The core issue you’re facing is that while you’ve defined a primary key (id) in your BigQuery table, the Storage Write API doesn’t automatically enforce primary key constraints. Its primary function is efficient data loading, which doesn’t include checking for existing primary key conflicts. This results in duplicate id values during standard inserts.
The DDL for your BigQuery table includes NOT ENFORCED, meaning BigQuery won’t block duplicate id values. The Storage Write API focuses on raw data writes and doesn’t inherently check for primary key conflicts. To achieve the desired UPSERT behavior, you need to modify your Dataflow pipeline.
Here’s a refined pipeline design to ensure UPSERT behavior while respecting your primary key:
Buffer Updates: Use a windowing strategy to buffer incoming updates.
Group By Key: Group records by the id field.
Reduce and Deduplicate: For each key, keep only the latest update.
Write to BigQuery: Write the deduplicated records to BigQuery.
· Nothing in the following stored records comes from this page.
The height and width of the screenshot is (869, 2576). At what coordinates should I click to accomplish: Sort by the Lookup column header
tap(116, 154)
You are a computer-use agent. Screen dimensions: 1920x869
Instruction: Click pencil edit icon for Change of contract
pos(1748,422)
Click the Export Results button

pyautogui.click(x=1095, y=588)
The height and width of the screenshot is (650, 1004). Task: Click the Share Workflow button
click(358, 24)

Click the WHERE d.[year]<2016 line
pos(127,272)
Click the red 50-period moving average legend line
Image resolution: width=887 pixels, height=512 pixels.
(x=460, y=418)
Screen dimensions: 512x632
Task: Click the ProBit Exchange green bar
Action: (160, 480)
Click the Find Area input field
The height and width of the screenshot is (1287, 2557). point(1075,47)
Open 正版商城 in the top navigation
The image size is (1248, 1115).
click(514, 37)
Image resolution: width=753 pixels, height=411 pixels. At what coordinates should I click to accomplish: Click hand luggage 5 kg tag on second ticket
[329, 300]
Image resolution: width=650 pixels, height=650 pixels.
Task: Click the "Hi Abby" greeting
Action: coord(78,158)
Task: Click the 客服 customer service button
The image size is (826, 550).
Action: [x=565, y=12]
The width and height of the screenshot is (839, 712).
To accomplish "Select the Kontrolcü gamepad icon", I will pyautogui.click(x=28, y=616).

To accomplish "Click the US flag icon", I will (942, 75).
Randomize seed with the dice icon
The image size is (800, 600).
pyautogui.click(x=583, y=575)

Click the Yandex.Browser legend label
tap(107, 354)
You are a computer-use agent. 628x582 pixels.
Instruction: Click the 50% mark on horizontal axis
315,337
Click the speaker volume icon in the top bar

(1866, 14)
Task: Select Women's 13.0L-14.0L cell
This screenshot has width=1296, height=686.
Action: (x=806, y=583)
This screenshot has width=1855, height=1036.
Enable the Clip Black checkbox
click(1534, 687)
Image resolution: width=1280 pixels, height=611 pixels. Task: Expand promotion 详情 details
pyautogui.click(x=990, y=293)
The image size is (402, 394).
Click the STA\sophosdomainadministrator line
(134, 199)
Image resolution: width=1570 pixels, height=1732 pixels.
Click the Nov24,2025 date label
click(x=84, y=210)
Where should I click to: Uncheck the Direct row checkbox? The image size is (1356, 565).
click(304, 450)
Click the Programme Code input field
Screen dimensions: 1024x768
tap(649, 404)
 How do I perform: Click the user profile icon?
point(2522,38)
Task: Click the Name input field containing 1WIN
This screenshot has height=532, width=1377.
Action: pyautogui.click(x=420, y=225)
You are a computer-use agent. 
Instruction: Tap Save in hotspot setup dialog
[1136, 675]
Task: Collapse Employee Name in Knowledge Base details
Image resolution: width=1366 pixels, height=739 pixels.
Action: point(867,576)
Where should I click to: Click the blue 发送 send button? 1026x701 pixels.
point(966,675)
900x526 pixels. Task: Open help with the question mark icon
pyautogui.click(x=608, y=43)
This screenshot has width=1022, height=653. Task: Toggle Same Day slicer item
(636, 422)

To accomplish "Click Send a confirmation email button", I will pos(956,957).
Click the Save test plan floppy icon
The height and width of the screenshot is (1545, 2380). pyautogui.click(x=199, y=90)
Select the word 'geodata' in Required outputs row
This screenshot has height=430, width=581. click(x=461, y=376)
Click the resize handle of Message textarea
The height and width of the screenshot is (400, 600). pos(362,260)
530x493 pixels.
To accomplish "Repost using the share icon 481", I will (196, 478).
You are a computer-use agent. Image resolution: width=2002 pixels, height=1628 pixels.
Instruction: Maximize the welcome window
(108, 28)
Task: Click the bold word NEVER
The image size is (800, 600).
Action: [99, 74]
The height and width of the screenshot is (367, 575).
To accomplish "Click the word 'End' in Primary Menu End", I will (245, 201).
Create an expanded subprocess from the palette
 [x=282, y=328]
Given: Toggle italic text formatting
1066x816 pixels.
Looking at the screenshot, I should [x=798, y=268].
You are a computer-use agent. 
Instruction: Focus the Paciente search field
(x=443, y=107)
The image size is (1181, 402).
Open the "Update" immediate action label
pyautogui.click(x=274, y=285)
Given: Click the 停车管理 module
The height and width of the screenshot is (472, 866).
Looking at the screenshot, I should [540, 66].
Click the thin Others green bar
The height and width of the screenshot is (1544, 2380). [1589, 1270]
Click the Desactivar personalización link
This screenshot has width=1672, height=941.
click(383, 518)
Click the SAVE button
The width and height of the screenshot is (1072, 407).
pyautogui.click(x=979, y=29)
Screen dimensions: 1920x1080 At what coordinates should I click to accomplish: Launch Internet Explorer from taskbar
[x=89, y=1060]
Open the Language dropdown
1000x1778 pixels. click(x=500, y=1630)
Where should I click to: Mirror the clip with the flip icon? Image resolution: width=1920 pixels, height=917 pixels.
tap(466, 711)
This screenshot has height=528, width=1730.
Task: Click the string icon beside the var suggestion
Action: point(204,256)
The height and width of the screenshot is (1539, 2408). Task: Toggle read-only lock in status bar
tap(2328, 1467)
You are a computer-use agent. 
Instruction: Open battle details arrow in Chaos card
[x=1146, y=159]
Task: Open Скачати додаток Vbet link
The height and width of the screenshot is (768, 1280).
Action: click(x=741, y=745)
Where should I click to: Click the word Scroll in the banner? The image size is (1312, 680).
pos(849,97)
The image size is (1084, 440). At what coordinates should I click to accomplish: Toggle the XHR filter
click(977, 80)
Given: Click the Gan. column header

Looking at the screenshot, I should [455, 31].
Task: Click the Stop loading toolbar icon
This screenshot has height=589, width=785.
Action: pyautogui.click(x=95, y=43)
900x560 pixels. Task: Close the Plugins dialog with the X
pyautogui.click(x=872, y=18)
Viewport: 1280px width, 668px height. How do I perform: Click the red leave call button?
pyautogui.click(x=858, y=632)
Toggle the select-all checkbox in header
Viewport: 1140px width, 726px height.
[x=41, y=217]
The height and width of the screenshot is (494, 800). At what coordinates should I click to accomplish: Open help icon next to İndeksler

Data Ordering: For optimal efficiency, ensure your CDC events are delivered in a roughly sorted order based on the primary key.
Data Freshness: BigQuery’s automatic duplicate removal might take a short while. For real-time deduplication, consider using a temporary table and MERGE statements.
Primary Key Enforcement: To enforce the primary key, remove NOT ENFORCED from the DDL. Note that this will throw an error if you try to insert a duplicate key, so handle that in the pipeline.
Error Handling: Implement robust error handling to catch cases where duplicate writes fail due to primary key violations.
Troubleshooting and Refinement
Logging: Add detailed logging at various stages of your pipeline to pinpoint where duplicates arise.
Method Change: The STORAGE_WRITE_API is more appropriate for streaming but requires handling duplicates explicitly as shown.
Thank you @ms4446 ! I’ll be honest - its not a particularly great look to begin with when you respond on a support form with an AI generated response using my post as the prompt. It’s even worse when you’re a Google employee responding to a Google product query on Googles own community platform. And its even worse still when the response both does not address my issue and manages to be full of errors! Doesn’t reflect all that well on either yourself or Google as a Cloud provider, wouldn’t you agree?
That being said, on to your response itself:
Actually, it can. Using BigQuery CDC, update operations are handled as per the tables Primary Key as long as you set the pseudocolumn _CHANGE_TYPE, as you can see I’ve done in my code. (“To use CDC, set _CHANGE_TYPE when you stream row modifications using the Storage Write API”(
How would this help exactly? It’s a streaming pipeline that delivers row updates as soon as they are received by the subscriber. Even if I did want to wait X amount of time so as to batch my records and deduplicate, what happens on X+1 when that record is updated in my source data, after I’ve committed my buffered batch? I’ll of course get another duplicate.
Absolutely not. If using a temporary table and a MERGE statement was practical or desirable, I would not be using a streaming pipeline in the first place!
In any case, it seems that the Python SDK does not support such operations, whereas the Java implementation does, as per this blog post. So this is a major oversight in your documentation and your client libraries, as it’s not clear at all how you’re supposed to achieve this in a Python based pipeline. Adding the _CHANGE_TYPE pseudocolumn to the schema argument of the WriteToBigQuery function returns an error suggesting that columns starting with underscores are invalid in BigQuery.